Dataset records ->
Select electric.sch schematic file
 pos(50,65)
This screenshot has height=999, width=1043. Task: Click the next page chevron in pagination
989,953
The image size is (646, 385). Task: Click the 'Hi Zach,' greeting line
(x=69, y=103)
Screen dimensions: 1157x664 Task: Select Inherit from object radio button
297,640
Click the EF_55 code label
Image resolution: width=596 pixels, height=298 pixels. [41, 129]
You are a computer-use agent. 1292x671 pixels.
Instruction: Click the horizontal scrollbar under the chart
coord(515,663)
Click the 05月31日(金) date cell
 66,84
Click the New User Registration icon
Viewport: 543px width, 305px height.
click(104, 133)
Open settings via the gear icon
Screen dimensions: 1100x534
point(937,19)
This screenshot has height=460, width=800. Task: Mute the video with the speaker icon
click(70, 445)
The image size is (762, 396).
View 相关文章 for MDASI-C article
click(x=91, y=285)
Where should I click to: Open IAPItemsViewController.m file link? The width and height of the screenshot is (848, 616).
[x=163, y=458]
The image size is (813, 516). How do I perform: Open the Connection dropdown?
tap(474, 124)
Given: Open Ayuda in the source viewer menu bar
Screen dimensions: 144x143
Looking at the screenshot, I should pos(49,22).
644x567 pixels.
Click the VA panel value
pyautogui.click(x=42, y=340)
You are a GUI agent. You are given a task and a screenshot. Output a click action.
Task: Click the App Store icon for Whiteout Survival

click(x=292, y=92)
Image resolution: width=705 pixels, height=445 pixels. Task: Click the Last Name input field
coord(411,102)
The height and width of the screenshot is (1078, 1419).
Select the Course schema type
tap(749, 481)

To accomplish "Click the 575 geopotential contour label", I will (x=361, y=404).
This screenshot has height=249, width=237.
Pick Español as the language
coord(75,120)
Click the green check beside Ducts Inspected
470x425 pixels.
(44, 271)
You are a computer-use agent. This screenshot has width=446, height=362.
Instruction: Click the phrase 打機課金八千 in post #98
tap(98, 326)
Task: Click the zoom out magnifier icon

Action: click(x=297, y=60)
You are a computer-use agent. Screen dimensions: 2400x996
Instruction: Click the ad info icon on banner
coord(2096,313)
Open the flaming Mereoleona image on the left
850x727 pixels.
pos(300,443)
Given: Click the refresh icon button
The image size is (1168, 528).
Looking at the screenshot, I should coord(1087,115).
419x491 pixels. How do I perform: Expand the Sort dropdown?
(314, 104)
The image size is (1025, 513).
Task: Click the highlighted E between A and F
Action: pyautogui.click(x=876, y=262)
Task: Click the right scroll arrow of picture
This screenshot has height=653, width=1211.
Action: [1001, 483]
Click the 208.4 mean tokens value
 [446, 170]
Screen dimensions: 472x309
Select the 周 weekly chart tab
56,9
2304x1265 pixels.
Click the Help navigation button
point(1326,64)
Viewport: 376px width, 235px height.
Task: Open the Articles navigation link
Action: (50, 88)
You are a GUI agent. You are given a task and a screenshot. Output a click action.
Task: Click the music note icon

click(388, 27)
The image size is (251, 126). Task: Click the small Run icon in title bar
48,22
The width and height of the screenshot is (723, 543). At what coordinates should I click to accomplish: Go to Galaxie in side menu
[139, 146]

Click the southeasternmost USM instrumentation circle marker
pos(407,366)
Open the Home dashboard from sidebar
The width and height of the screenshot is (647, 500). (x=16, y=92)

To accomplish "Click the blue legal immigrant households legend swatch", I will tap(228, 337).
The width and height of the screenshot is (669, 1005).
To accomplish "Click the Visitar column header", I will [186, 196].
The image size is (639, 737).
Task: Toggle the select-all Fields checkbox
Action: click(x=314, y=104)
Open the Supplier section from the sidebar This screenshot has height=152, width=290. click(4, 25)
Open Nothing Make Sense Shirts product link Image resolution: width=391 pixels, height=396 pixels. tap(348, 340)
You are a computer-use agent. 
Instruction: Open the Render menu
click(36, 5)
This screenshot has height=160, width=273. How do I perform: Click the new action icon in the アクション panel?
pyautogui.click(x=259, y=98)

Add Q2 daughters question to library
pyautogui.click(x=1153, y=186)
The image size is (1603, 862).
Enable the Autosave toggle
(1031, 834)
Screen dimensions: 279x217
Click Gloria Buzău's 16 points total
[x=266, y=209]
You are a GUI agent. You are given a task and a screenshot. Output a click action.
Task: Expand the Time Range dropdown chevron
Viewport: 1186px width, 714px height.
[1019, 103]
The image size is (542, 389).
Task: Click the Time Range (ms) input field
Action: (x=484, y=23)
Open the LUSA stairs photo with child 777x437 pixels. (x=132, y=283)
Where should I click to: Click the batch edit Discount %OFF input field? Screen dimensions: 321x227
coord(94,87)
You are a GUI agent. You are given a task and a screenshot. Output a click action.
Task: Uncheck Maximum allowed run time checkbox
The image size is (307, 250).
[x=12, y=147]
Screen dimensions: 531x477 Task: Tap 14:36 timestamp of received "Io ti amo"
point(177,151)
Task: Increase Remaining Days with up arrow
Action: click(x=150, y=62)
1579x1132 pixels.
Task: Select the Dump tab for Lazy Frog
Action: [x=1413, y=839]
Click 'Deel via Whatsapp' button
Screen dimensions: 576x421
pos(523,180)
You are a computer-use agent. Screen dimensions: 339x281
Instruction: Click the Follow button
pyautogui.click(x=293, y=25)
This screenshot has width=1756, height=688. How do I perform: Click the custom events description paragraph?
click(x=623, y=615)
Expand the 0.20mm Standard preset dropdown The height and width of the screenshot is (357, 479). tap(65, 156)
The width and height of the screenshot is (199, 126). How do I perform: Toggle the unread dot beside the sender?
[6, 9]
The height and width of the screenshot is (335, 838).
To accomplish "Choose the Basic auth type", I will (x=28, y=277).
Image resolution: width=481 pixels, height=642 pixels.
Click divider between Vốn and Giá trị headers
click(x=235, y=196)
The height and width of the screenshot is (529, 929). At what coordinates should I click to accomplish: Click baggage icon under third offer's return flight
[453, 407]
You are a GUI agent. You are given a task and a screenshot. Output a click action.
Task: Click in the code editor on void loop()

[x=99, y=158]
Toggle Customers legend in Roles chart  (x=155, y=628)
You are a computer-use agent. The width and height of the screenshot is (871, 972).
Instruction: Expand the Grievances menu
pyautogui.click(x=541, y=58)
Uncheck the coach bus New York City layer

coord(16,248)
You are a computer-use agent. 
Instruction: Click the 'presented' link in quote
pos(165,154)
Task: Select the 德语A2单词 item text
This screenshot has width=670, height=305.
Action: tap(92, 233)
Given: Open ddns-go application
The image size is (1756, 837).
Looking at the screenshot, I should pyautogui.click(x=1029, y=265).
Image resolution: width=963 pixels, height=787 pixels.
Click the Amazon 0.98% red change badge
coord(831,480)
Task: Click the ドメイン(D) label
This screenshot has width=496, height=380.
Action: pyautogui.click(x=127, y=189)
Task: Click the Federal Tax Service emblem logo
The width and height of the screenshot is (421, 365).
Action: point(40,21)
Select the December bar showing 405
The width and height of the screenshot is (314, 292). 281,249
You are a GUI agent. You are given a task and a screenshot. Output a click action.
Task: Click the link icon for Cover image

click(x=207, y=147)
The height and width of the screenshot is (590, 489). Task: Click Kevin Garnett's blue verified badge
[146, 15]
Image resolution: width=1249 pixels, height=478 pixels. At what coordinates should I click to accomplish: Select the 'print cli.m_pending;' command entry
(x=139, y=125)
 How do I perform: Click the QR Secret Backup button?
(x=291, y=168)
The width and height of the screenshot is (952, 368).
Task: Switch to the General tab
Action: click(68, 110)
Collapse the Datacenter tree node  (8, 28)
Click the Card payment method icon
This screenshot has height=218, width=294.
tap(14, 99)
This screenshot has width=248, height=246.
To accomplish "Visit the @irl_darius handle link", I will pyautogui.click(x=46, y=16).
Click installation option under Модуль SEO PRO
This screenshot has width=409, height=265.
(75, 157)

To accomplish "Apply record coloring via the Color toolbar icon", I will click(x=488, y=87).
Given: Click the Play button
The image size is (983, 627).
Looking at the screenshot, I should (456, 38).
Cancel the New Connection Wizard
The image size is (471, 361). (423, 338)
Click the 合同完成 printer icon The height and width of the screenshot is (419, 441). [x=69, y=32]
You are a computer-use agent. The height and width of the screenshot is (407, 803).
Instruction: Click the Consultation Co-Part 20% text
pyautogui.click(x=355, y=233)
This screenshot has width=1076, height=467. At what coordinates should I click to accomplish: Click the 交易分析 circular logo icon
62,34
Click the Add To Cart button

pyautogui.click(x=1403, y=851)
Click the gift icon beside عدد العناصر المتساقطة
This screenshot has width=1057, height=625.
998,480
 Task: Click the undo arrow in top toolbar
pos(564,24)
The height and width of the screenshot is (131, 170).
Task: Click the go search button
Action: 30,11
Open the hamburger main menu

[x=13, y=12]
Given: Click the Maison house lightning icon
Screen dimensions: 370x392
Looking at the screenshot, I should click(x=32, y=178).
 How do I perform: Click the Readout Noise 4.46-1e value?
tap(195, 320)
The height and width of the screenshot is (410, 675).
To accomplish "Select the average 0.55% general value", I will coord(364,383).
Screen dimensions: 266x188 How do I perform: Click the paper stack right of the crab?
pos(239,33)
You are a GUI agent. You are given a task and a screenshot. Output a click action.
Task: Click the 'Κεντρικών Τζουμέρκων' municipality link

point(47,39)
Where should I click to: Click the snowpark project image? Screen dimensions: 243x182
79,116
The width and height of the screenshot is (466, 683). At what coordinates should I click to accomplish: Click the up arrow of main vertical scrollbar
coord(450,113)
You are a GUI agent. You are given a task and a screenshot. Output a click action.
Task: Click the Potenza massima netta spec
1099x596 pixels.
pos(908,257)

Problem statement -> Above are the entries; copy every line among them that contains the word "computer".

Exercise output ->
You are a computer-use agent. 1292x671 pixels.
You are a computer-use agent. This screenshot has width=446, height=362.
You are a computer-use agent. Screen dimensions: 2400x996
You are a computer-use agent. 
You are a computer-use agent. Screen dimensions: 339x281
You are a computer-use agent. The width and height of the screenshot is (871, 972).
You are a computer-use agent. 
You are a computer-use agent. The height and width of the screenshot is (407, 803).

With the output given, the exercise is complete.